SÃO CARLOS, SP (FOLHAPRESS) – Detalhes incomuns da anatomia da laringe explicam como as baleias conseguem emitir seus chamados debaixo d’água, comunicando-se por distâncias de vários quilômetros com possíveis parceiros e rivais. Ao que tudo indica, uma “almofadinha” de gordura estrategicamente posicionada na garganta dos mamíferos gigantes é responsável por potencializar suas habilidades vocais.
Essas conclusões vêm de uma nova análise da anatomia dos animais, publicada na revista especializada Nature por cientistas europeus e americanos.
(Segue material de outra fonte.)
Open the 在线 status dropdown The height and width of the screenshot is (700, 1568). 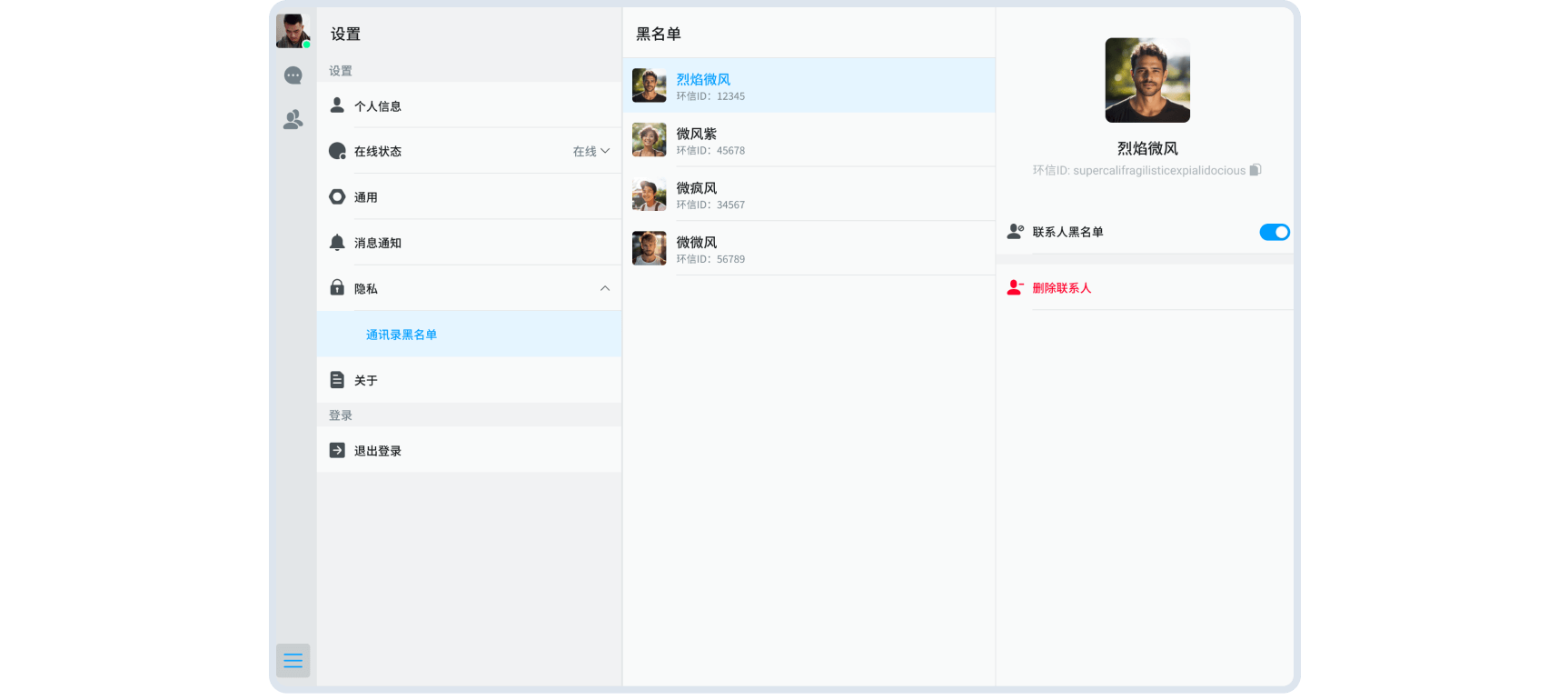tap(591, 152)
Os dados da equipe liderada por Coen Elemans, da Universidade do Sul da Dinamarca, aplicam-se às espécies do grupo dos misticetos, que inclui cetáceos com placas filtradoras no lugar dos dentes, como as jubartes e as baleias-azuis (essas últimas são, até onde sabemos, os maiores animais de todos os tempos).
Com efeito, o mistério sobre a produção das vocalizações se refere apenas aos misticetos porque o outro grupo de cetáceos, o dos odontocetos (animais com dentes, como os golfinhos, orcas e cachalotes), tem um sistema de produção de chamados mais estudado e bem compreendido. Golfinhos, orcas e companhia usam o aparato nasal -o que, em animais terrestres, seria o nariz- para emitir sons.
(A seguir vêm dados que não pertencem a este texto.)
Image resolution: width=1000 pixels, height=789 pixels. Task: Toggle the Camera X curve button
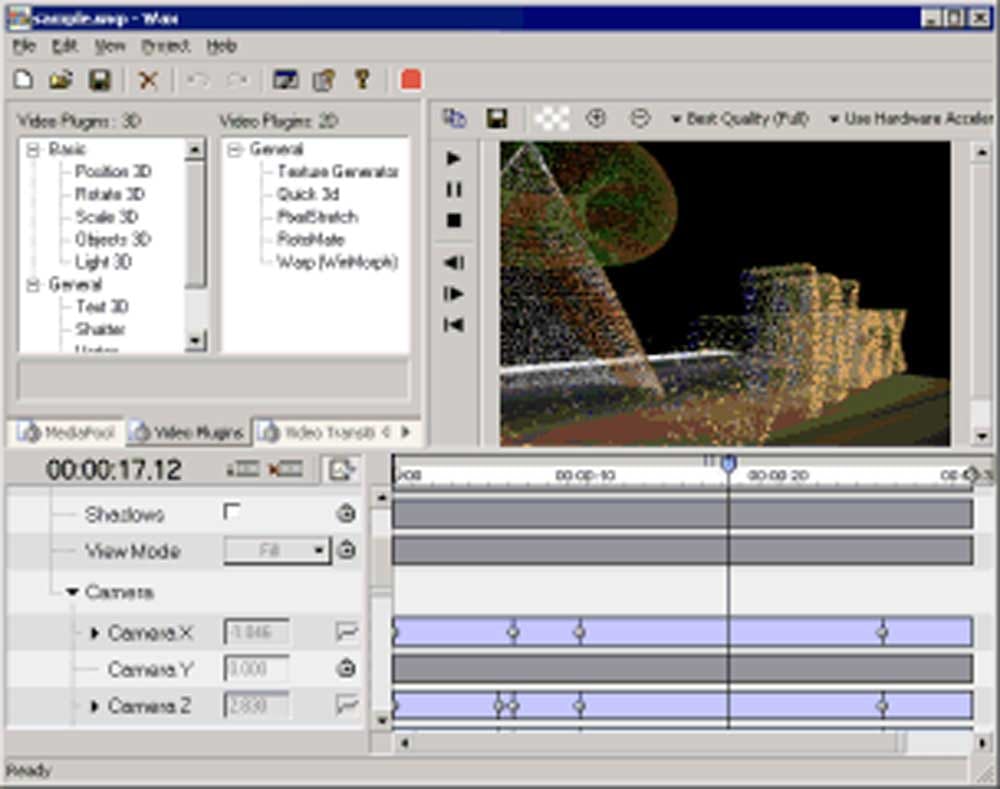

No entanto, é bem mais difícil estudar os misticetos, levando em conta, por exemplo, seu tamanho descomunal, o que inviabiliza a criação em cativeiro. Por isso, a equipe chefiada por Elemans precisou trabalhar com laringes extraídas de indivíduos pertencentes a três espécies (baleia-sei, minke e jubarte) -as baleias tinham morrido por causas naturais.
As estruturas anatômicas extraídas das baleias passaram primeiro por sessões de tomografia computadorizada. Mais importante ainda, os pesquisadores desenvolveram um sistema in vitro que lhes permitiu simular a passagem de ar e a produção de sons na laringe -como se os animais mortos voltassem a “falar baleiês”. Por fim, os cientistas usaram todos esses dados para alimentar uma simulação computacional de como seriam produzidas as vocalizações das três espécies.
A conclusão da equipe é que as baleias do grupo modificaram o padrão ancestral de vocalização dos mamíferos, baseado na vibração das pregas vocais (também conhecidas como “cordas vocais”) da laringe. No caso dos cetáceos, a principal interação vibratória envolve essas pregas, que têm um formato de U, e a almofada formada por um acúmulo de tecido adiposo acima delas.
“Esse resultado indica que o ar segue um caminho alternativo que vai da lateral para o centro da laringe, e não de alto a baixo dela, como se acreditava antes”, escreve Joy Reidenberg, que trabalha no Centro de Anatomia e Morfologia Funcional do Hospital Monte Sinai, em Nova York, e comentou o estudo a pedido da Nature. “A presença de dois locais diferentes onde as vibrações podem acontecer aumenta as habilidades vocais das baleias, e me pergunto se isso não é o que permite que elas produzam dois sons distintos simultaneamente”, outra capacidade famosa dessas espécies.
Essa estrutura vocal, no entanto, tem um lado negativo também. De acordo com as simulações feitas no estudo, as características da laringe das baleias limitam os sons que elas podem produzir a uma faixa de frequências sonoras que, para azar delas, tem grande sobreposição com os ruídos oriundos das embarcações humanas.
Ou seja, é como se a “rádio pirata” do tráfego humano estivesse atrapalhando a comunicação dessas espécies. Não é simples resolver essa sobreposição de frequências, mas restringir a passagem de embarcações em áreas-chave para a alimentação e reprodução das baleias poderia trazer algum alívio.